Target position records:
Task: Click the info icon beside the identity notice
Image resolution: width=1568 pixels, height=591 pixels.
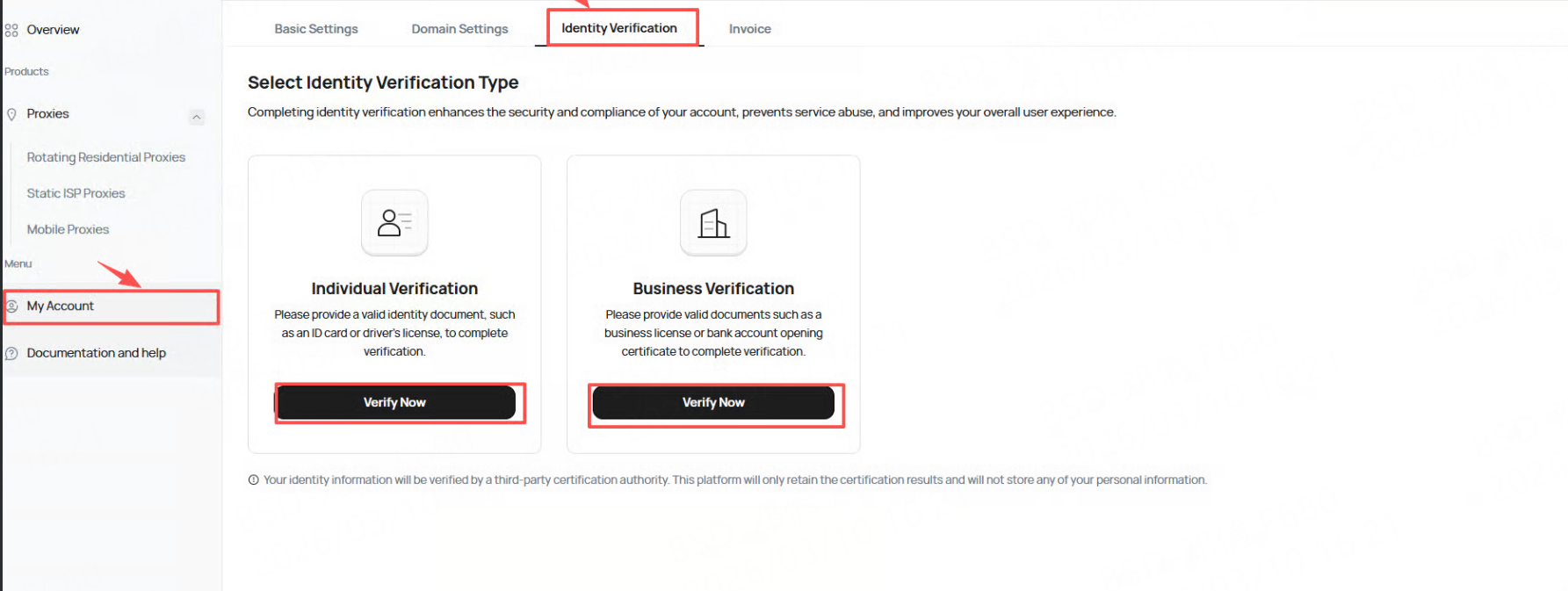Action: [254, 479]
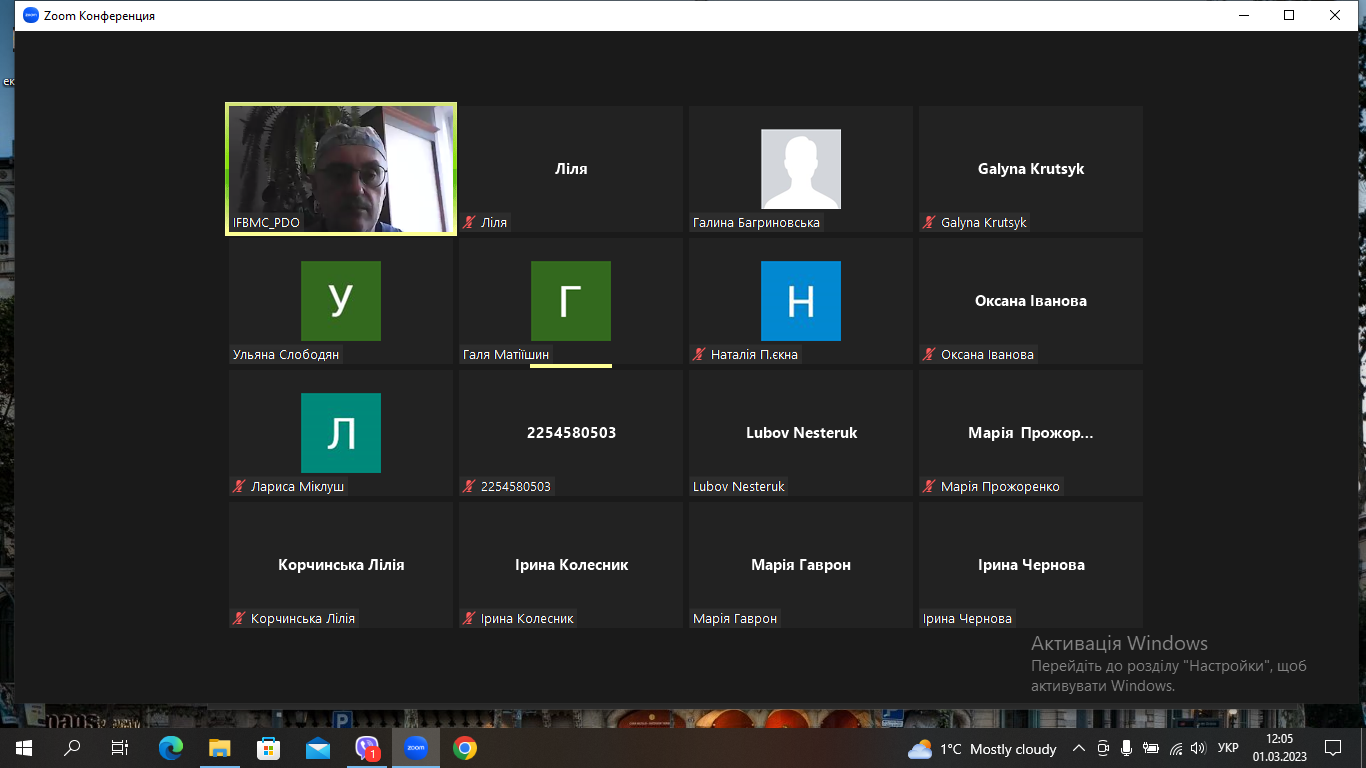The height and width of the screenshot is (768, 1366).
Task: Open the weather widget showing Mostly cloudy
Action: [982, 749]
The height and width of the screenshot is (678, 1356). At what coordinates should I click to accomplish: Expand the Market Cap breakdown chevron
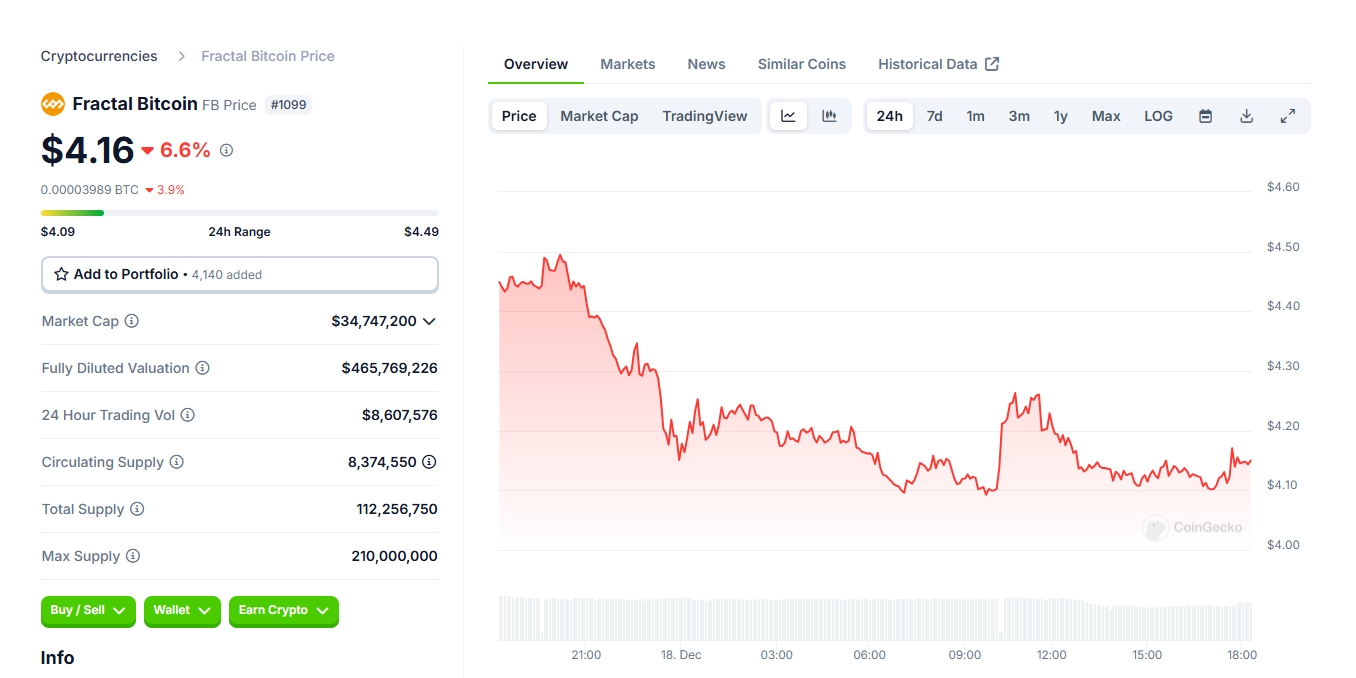[430, 322]
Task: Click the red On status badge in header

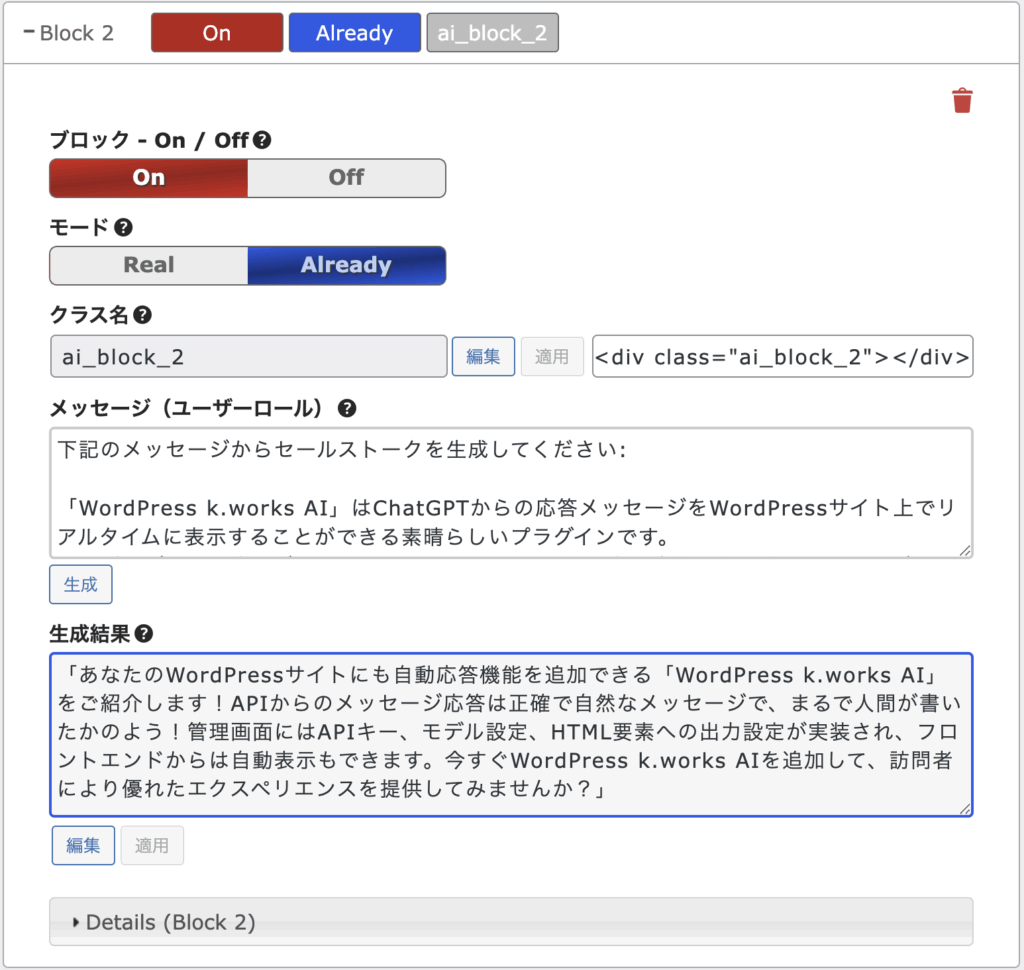Action: [216, 33]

(TASK OBJECTIVE): Write out everything from the line containing "The height and width of the screenshot is (678, 1356)." down to the end of the items above, leaving the pictures out.

(ANSWER TO THE PROBLEM):
The height and width of the screenshot is (678, 1356). At what coordinates should I click to accomplish: Expand the Market Cap breakdown chevron
[430, 322]
Task: Click the red On status badge in header

Action: [216, 33]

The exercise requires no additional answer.